◆ Brief:
Copy task, pictures excluded: set down exactly the lines from the one containing "Ernährung und Landwirtschaft (624, 269)" to the end of the data below.

◆ Extracted records:
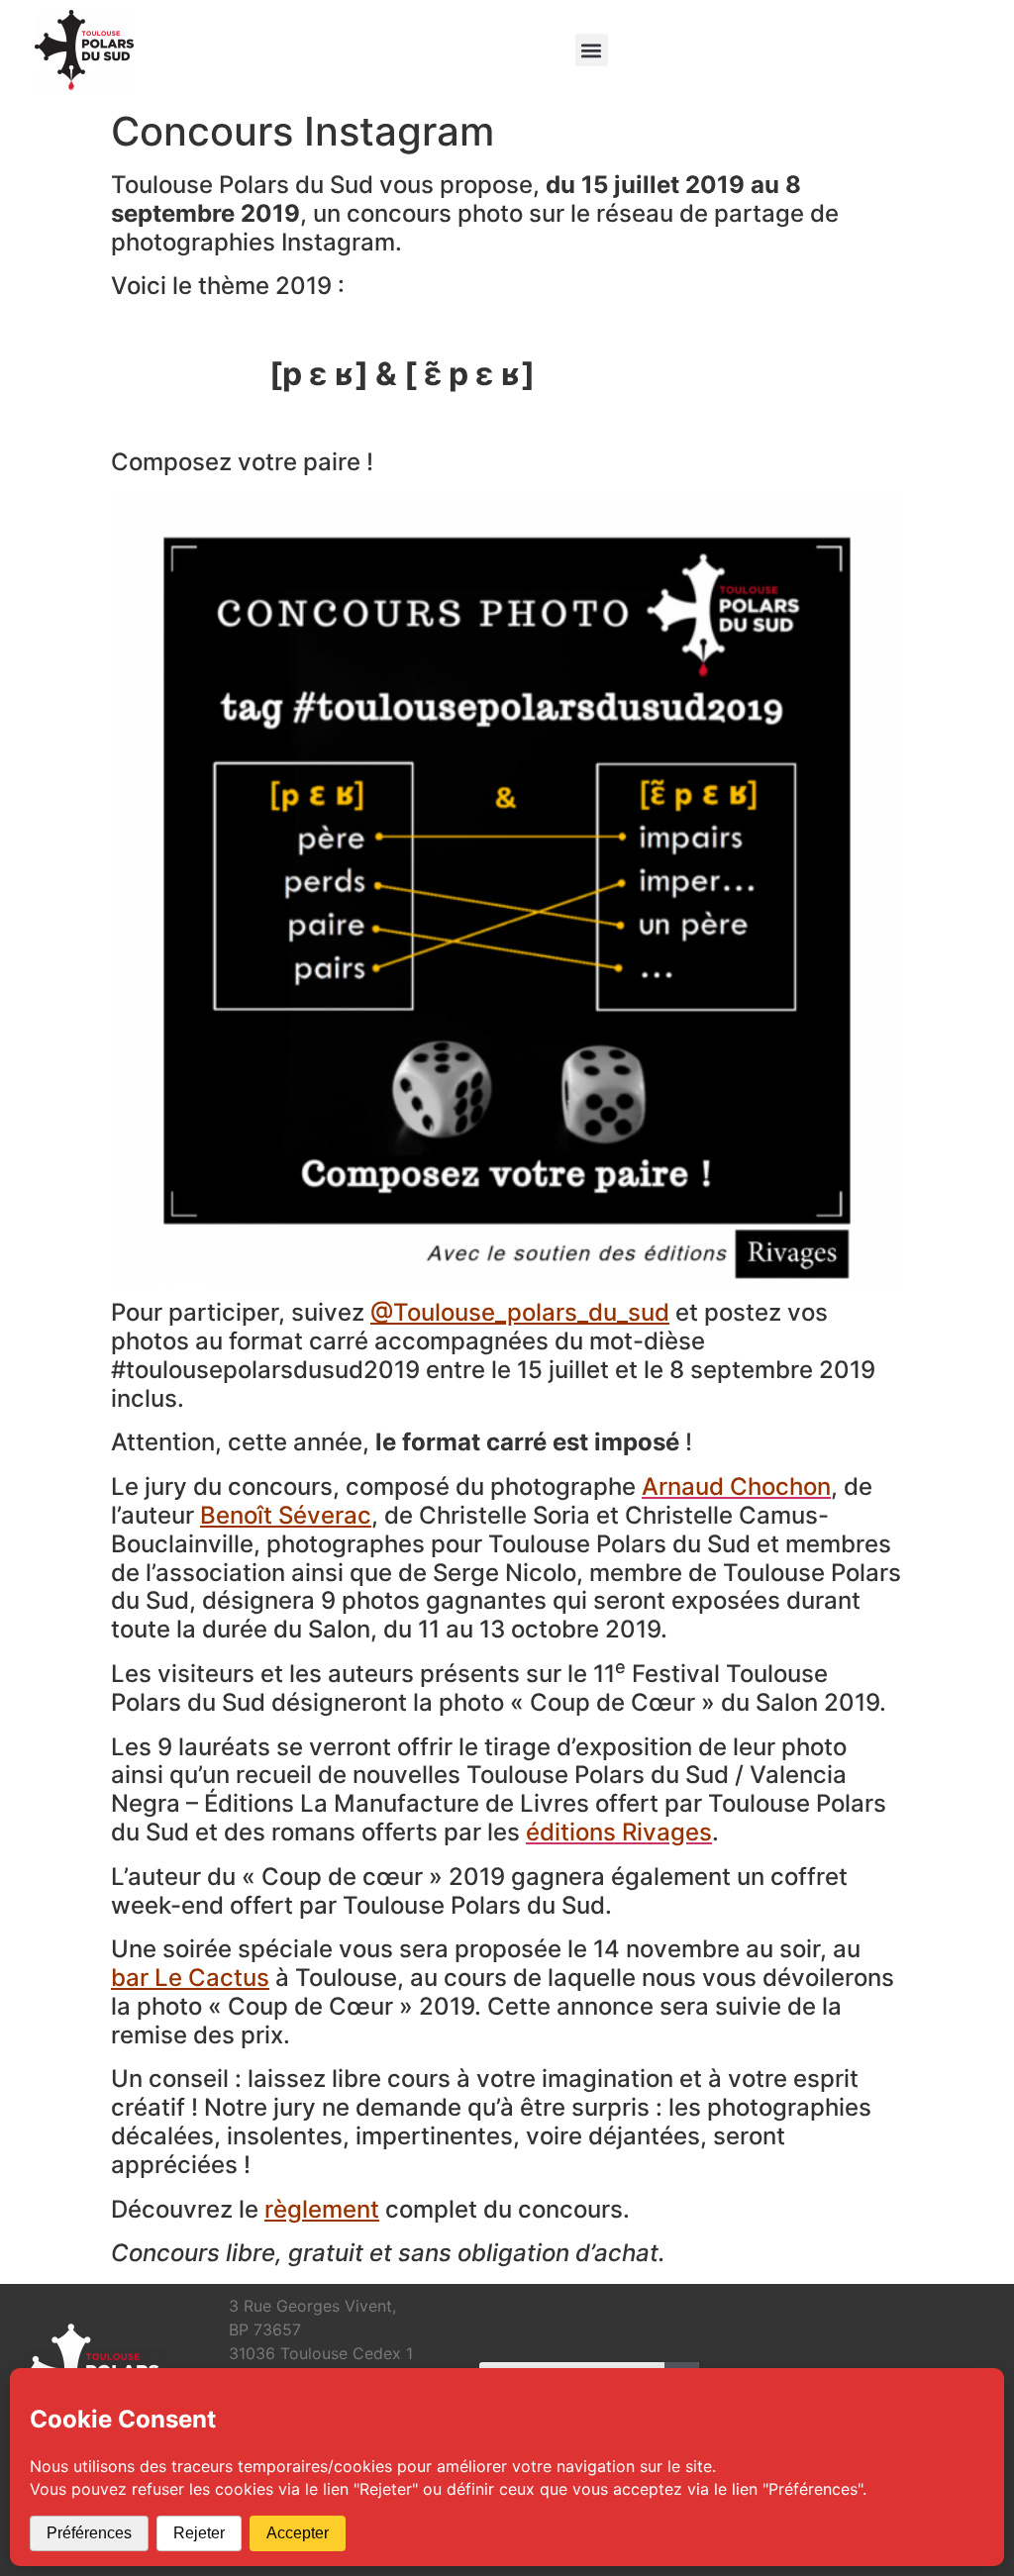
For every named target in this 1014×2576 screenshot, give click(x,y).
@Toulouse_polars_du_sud (519, 1312)
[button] (591, 50)
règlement (321, 2209)
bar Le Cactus (190, 1977)
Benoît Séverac (285, 1515)
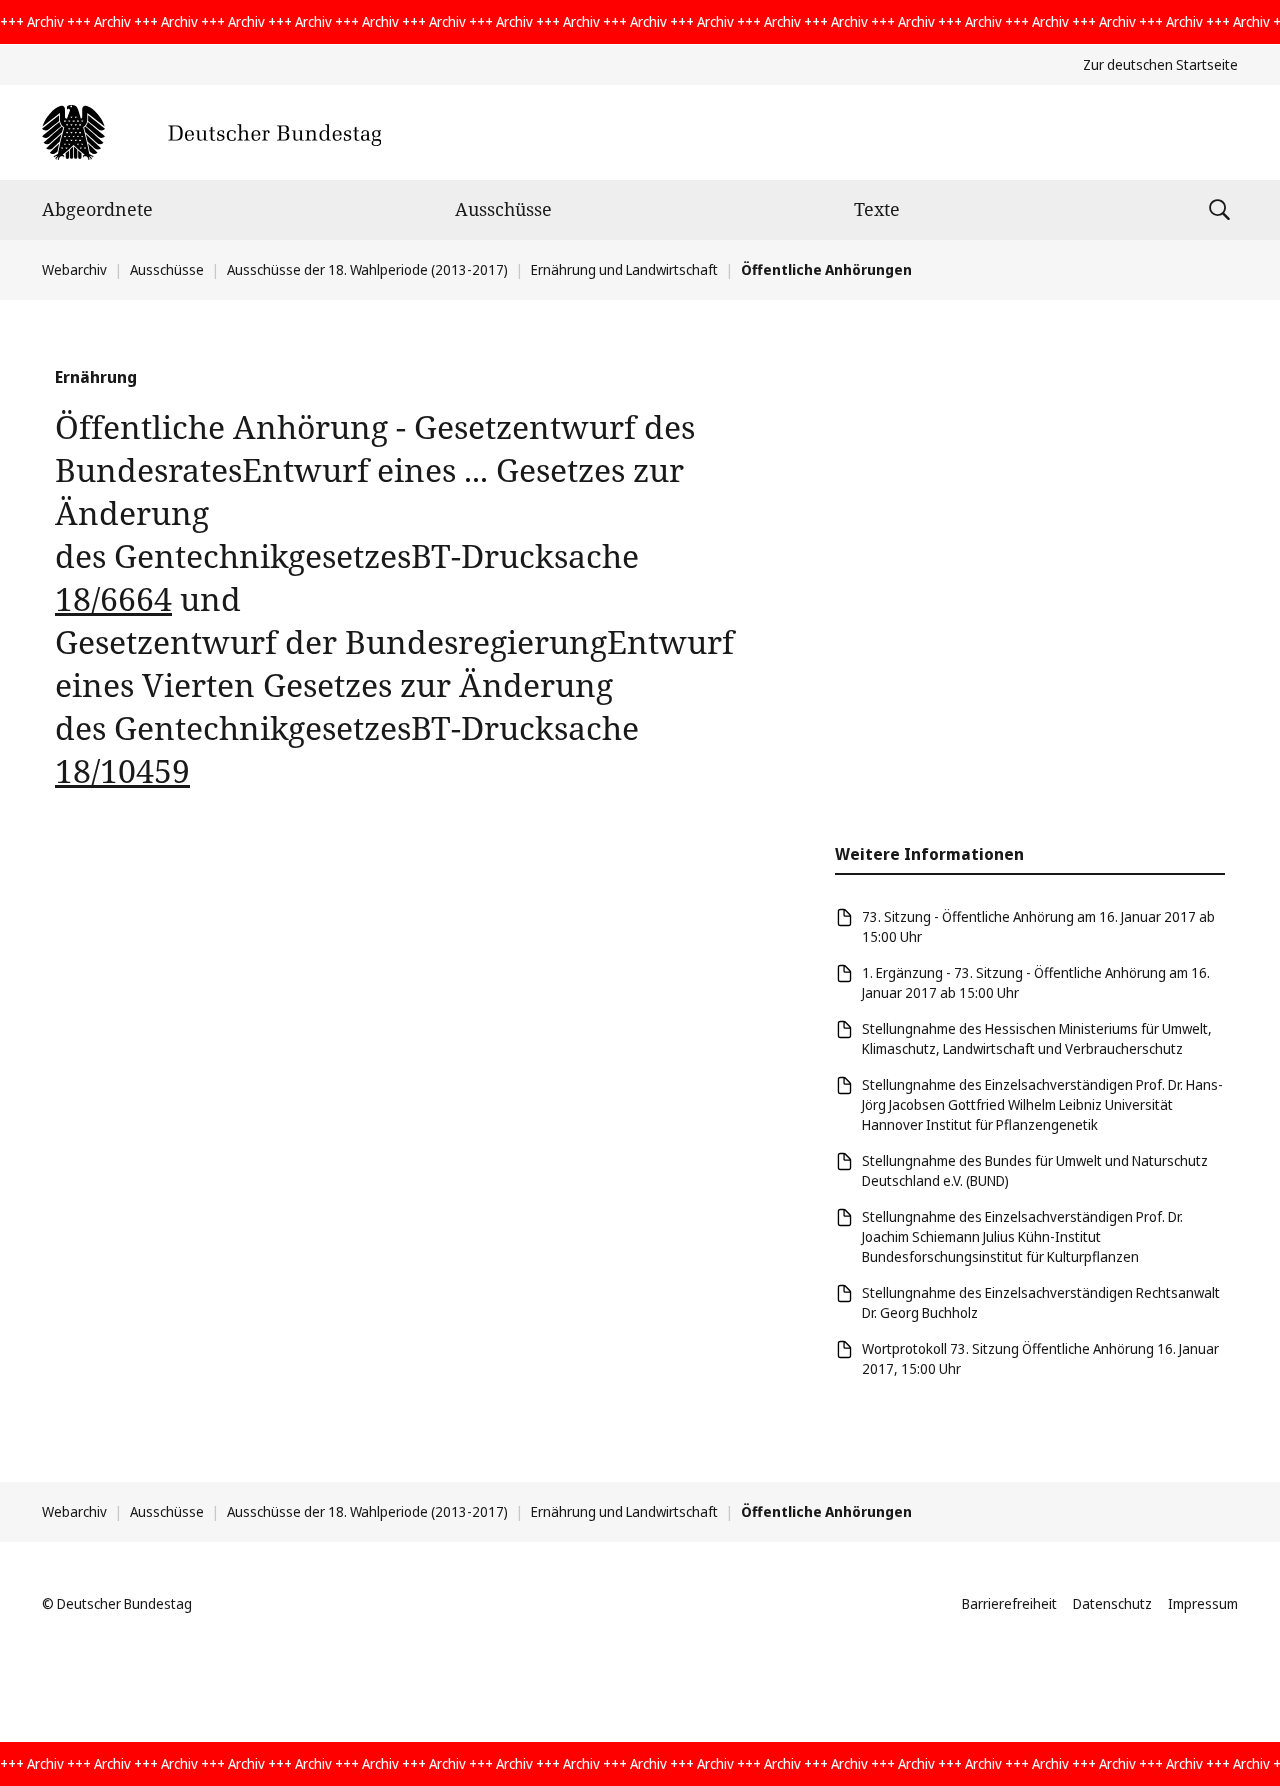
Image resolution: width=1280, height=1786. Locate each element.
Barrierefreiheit (1009, 1603)
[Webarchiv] (211, 132)
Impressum (1203, 1603)
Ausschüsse (503, 209)
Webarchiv (74, 269)
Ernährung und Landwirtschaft (624, 269)
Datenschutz (1112, 1603)
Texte (877, 209)
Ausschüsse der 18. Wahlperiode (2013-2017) (367, 269)
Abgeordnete (97, 209)
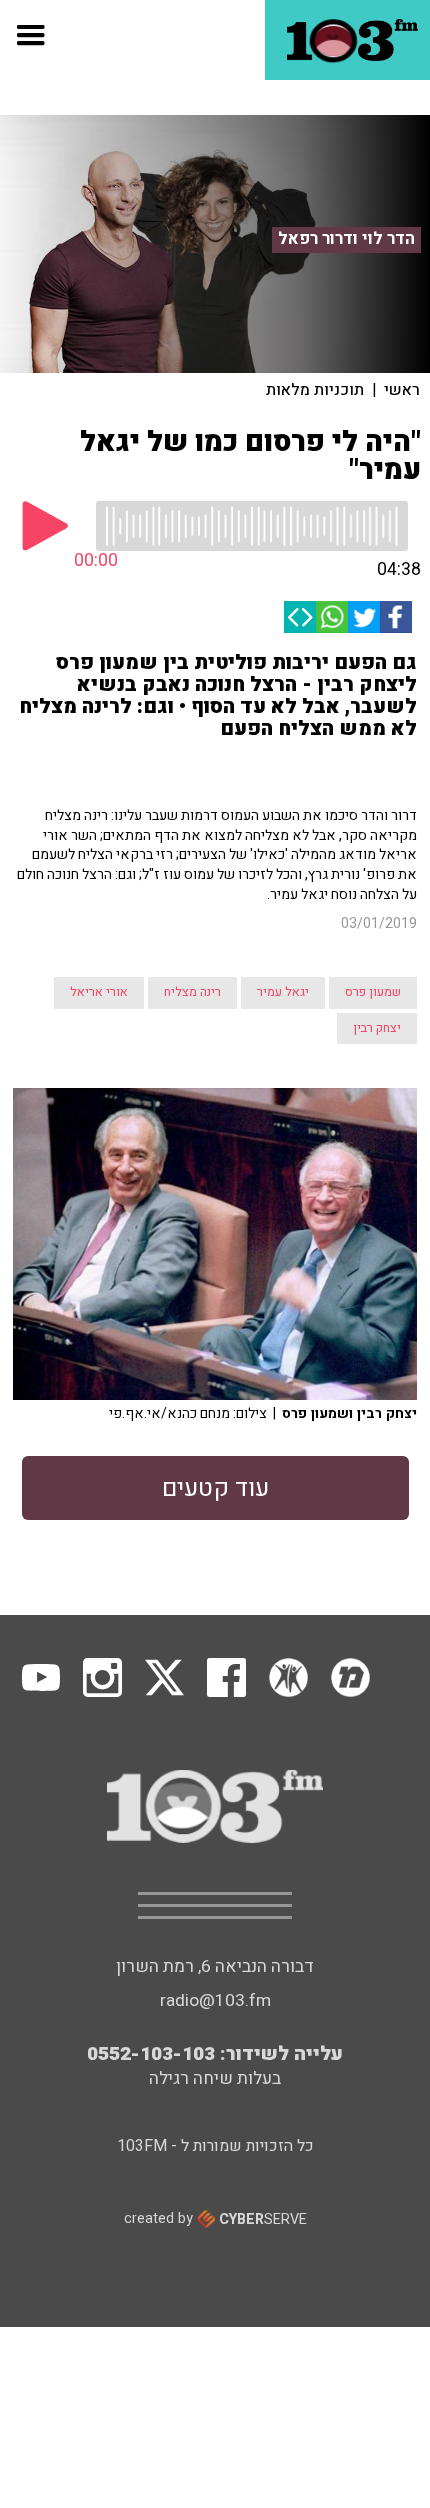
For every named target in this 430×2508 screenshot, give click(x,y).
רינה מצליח (192, 992)
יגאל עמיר (283, 992)
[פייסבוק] (396, 617)
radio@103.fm (215, 2000)
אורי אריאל (99, 992)
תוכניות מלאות (315, 390)
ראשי (402, 390)
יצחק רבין (377, 1028)
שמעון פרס (373, 992)
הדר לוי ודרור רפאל (346, 239)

◆ Response area:
Ernährung und Landwirtschaft (624, 269)
Datenschutz (1112, 1603)
Texte (877, 209)
Ausschüsse der 18. Wahlperiode (2013-2017) (367, 269)
Abgeordnete (97, 209)
For every named target in this 430×2508 screenshot, give click(x,y).
רינה מצליח (192, 992)
יגאל עמיר (283, 992)
[פייסבוק] (396, 617)
radio@103.fm (215, 2000)
אורי אריאל (99, 992)
תוכניות מלאות (315, 390)
ראשי (402, 390)
יצחק רבין (377, 1028)
שמעון פרס (373, 992)
הדר לוי ודרור רפאל (346, 239)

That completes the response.